Soil phase relationships and index properties:
Phase / block diagrams, mass-volume and weight-volume relationships, particle size distribution, sieving analysis, hydrometer analysis, relative density, consistency, Atterberg limits.
Permeability and seepage:
Bernoulli’s equation; Darcy’s law, discharge and seepage velocity, coefficient of permeability and its determination, permeability in layered soils; Laplace equation for 2D and 3D flow and its solution (e.g. with flow nets); unconfined flow, the Dupuit assumption and applications.
Groundwater:
Occurrence of groundwater (unconfined and confined aquifers, artesian and under-drained conditions); groundwater flow through soil and rock; the importance of groundwater and potential problems related to it.
Stresses in soils:
Total stress, pore water pressure, effective stress; distribution of stress with depth, the effect of surface loads; the importance of effective stress.
Geohazards:
The hazards to construction and permanent works associated with earthquakes, volcanoes, landslips, shrinkable soils, collapsing soils and subsidence; geotechnical hazards relating to climate change.
Geomaterials:
Where construction materials come from, why sustainability matters; mineral extraction, sources of aggregate, cement production, rock as a building material, recycling.
Site investigation:
Desk study, site reconnaissance, exploration and sampling, borehole logging; constructing a simplified geotechnical model of the ground.
Practical work:
Recognition and description of geomaterials; classification of coarse-grained soil (mechanical sieving) and fine-grained soil (plastic limit, liquid limit).
Assessment pattern
Assessment type | Unit of assessment | Weighting |
---|---|---|
Practical based assessment | PRACTICAL PORTFOLIO | 30 |
Examination | 2-HOUR (INVIGILATED) EXAM | 70 |
Alternative Assessment
Alternative assessment for practical portfolio: coursework assignment
Assessment Strategy
The assessment strategy is designed to provide students with the opportunity to demonstrate the full range of learning outcomes.
Thus, the summative assessment for this module consists of:
- a practical portfolio comprising reports on two laboratory practicals (soil and rock description, and soil classification) and a geology assignment [LOs 1, 2, 8] (30%)
- a 2-hour (invigilated) compulsory examination paper [LOs 1-7] (70%)

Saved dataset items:
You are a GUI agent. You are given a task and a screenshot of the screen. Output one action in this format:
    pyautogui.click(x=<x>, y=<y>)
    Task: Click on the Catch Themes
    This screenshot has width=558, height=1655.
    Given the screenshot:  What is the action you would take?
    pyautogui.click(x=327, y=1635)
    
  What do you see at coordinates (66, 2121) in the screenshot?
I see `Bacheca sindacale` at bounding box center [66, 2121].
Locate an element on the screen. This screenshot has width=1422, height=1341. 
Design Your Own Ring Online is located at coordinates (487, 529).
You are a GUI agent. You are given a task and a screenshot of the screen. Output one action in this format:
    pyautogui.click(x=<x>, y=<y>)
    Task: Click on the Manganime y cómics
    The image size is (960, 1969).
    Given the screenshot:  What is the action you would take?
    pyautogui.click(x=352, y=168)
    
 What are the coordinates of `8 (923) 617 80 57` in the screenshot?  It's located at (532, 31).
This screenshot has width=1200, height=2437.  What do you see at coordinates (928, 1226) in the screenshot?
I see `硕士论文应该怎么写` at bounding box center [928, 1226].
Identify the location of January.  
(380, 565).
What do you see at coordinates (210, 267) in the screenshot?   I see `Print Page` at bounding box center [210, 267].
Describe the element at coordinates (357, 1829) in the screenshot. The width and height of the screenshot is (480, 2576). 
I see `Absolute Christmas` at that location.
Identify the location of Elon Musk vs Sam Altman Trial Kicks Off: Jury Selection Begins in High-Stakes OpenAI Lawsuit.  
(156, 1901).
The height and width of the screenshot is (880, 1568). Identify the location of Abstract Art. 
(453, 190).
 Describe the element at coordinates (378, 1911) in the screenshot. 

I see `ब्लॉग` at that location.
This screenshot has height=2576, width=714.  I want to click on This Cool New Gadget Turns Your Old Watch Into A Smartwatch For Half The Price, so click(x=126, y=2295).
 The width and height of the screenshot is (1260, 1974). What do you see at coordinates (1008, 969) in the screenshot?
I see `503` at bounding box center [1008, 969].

> **TASKS TO PERFORM**
1. In the module description, swap "laboratory" for "lab" and write out the passage starting with "Assessment pattern" and going on through "1, 2, 8] (30%)".
2. According to the module description, what is the alternative assessment for the practical portfolio?
This material comes from a source other than the module description.

> **THE RESPONSES**
1.
Assessment pattern
Assessment type | Unit of assessment | Weighting |
---|---|---|
Practical based assessment | PRACTICAL PORTFOLIO | 30 |
Examination | 2-HOUR (INVIGILATED) EXAM | 70 |
Alternative Assessment
Alternative assessment for practical portfolio: coursework assignment
Assessment Strategy
The assessment strategy is designed to provide students with the opportunity to demonstrate the full range of learning outcomes.
Thus, the summative assessment for this module consists of:
- a practical portfolio comprising reports on two lab practicals (soil and rock description, and soil classification) and a geology assignment [LOs 1, 2, 8] (30%)

2. A coursework assignment.